Dread On It

Being Blacker is filmmaker Molly Dineen’s first documentary for 10 years and tells the story of Steve ‘Blacker Dread’ Martin, music producer and record shop owner in Brixton – and also an immensely popular, larger-than-life figurehead of South London’s Jamaican community.
It will be broadcast on BBC2, March 12 at 9pm and in the 11 days before that also shown at special screenings at theatres across London and in Oxford. Visit  beingblackerfilm.com

The idea for the movie-doc arose when Blacker – whom Dineen first met 37 years ago when he featured in a film she made as a student – asked her to film his mother’s funeral. What follows is a portrait, in equal measures uplifting, funny, exasperating and tragic, of the challenges, conflicts and quirks of being black in modern Britain.
At the centre of this is Blacker himself; the man whose extraordinary life has seen him experience three generations of educational inequality, racism, cultural isolation, lack of employment opportunities, crime and violence, but also an extraordinary sense of togetherness and community spirit, and a vibrant musical culture which has done so much to shape today’s UK music scene.

Data items
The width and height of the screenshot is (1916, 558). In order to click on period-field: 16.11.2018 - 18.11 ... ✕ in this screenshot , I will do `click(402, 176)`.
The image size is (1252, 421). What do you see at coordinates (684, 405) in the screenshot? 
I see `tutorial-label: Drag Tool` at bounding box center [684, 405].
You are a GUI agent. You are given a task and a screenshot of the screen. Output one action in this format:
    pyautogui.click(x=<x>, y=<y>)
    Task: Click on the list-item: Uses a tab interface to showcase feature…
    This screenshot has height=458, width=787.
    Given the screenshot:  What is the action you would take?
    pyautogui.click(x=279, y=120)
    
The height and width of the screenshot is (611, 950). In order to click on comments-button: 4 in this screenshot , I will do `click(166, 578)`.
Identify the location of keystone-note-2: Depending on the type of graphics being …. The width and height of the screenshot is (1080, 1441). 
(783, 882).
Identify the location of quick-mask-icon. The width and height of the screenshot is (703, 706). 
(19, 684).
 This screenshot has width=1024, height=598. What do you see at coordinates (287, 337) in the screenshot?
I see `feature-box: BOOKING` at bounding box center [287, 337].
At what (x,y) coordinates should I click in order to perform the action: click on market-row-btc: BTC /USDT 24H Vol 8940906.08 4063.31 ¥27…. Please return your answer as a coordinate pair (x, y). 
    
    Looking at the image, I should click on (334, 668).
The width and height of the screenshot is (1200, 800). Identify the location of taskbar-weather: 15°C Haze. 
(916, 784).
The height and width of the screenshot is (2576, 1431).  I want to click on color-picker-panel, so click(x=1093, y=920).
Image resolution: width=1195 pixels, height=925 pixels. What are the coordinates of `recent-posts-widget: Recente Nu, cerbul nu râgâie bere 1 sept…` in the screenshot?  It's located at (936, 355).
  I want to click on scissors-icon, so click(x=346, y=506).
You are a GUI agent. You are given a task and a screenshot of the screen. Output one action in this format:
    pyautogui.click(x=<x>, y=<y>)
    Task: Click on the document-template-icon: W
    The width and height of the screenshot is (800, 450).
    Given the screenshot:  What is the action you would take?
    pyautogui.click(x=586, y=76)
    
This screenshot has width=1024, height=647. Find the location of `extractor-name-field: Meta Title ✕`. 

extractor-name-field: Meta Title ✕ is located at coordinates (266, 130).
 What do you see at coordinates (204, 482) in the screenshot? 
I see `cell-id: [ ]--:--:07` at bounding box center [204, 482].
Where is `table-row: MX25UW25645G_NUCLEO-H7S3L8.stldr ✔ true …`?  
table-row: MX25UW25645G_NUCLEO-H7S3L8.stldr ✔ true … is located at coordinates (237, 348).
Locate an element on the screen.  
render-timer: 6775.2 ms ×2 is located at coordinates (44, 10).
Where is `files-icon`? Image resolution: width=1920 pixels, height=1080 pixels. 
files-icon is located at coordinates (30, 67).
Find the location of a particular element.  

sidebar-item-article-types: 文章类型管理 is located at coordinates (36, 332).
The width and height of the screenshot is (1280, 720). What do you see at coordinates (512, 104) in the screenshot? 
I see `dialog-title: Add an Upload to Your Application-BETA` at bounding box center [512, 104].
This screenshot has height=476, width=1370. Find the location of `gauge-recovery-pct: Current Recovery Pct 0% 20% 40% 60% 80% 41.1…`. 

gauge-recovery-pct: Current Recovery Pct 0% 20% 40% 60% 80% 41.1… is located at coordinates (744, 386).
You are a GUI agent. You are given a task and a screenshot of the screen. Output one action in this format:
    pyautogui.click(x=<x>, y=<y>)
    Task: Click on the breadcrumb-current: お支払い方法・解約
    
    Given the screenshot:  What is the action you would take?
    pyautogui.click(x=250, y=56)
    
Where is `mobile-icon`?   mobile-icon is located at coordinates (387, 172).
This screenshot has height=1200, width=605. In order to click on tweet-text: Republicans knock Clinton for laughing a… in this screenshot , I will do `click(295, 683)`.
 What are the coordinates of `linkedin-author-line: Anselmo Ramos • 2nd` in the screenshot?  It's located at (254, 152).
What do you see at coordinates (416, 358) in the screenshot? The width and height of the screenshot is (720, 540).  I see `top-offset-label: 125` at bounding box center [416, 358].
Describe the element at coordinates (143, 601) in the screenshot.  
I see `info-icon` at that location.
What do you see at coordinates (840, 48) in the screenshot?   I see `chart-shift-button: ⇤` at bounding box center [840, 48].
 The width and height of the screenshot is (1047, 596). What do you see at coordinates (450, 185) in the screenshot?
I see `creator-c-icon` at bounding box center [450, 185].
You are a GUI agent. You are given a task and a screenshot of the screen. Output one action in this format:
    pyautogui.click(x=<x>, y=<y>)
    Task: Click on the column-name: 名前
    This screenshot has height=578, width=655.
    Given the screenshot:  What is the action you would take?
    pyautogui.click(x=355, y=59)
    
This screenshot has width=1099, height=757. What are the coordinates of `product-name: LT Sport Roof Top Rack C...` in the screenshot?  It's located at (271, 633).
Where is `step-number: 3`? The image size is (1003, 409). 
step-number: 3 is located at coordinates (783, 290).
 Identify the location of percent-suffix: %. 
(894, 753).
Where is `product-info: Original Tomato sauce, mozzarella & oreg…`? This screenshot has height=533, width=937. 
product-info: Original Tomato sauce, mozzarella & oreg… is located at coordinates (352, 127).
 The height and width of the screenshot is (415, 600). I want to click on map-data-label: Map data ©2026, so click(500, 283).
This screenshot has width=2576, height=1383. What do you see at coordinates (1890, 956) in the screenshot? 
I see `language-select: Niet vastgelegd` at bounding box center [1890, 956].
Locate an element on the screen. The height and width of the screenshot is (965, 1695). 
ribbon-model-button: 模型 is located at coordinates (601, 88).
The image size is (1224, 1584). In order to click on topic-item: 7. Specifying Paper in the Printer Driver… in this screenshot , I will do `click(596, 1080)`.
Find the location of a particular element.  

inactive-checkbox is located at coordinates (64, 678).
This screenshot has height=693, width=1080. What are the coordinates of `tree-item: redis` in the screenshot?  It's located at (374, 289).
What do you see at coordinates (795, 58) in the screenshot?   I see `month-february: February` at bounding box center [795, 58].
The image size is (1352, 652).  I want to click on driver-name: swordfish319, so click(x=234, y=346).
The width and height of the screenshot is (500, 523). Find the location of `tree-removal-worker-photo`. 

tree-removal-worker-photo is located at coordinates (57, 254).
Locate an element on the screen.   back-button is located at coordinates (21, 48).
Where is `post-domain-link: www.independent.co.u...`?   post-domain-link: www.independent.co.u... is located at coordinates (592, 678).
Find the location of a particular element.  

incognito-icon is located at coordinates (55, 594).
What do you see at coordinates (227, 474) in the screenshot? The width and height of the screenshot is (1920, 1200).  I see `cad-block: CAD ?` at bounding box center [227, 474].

Check your understanding:
(A) What is the exact wording of the documentary description from "Dread On It" through "London’s Jamaican community."? Return it.
(B) In the entries, replace "coordinates" with "position" in the lines from the one containing "This screenshot has height=1200, width=605." through the one containing "at that location.", keeping everything else unchanged. Give back only those lines.

Results of the exercise:
(A)
Dread On It

Being Blacker is filmmaker Molly Dineen’s first documentary for 10 years and tells the story of Steve ‘Blacker Dread’ Martin, music producer and record shop owner in Brixton – and also an immensely popular, larger-than-life figurehead of South London’s Jamaican community.

(B)
This screenshot has height=1200, width=605. In order to click on tweet-text: Republicans knock Clinton for laughing a… in this screenshot , I will do `click(295, 683)`.
 What are the position of `linkedin-author-line: Anselmo Ramos • 2nd` in the screenshot?  It's located at (254, 152).
What do you see at position (416, 358) in the screenshot? The width and height of the screenshot is (720, 540).  I see `top-offset-label: 125` at bounding box center [416, 358].
Describe the element at position (143, 601) in the screenshot.  
I see `info-icon` at that location.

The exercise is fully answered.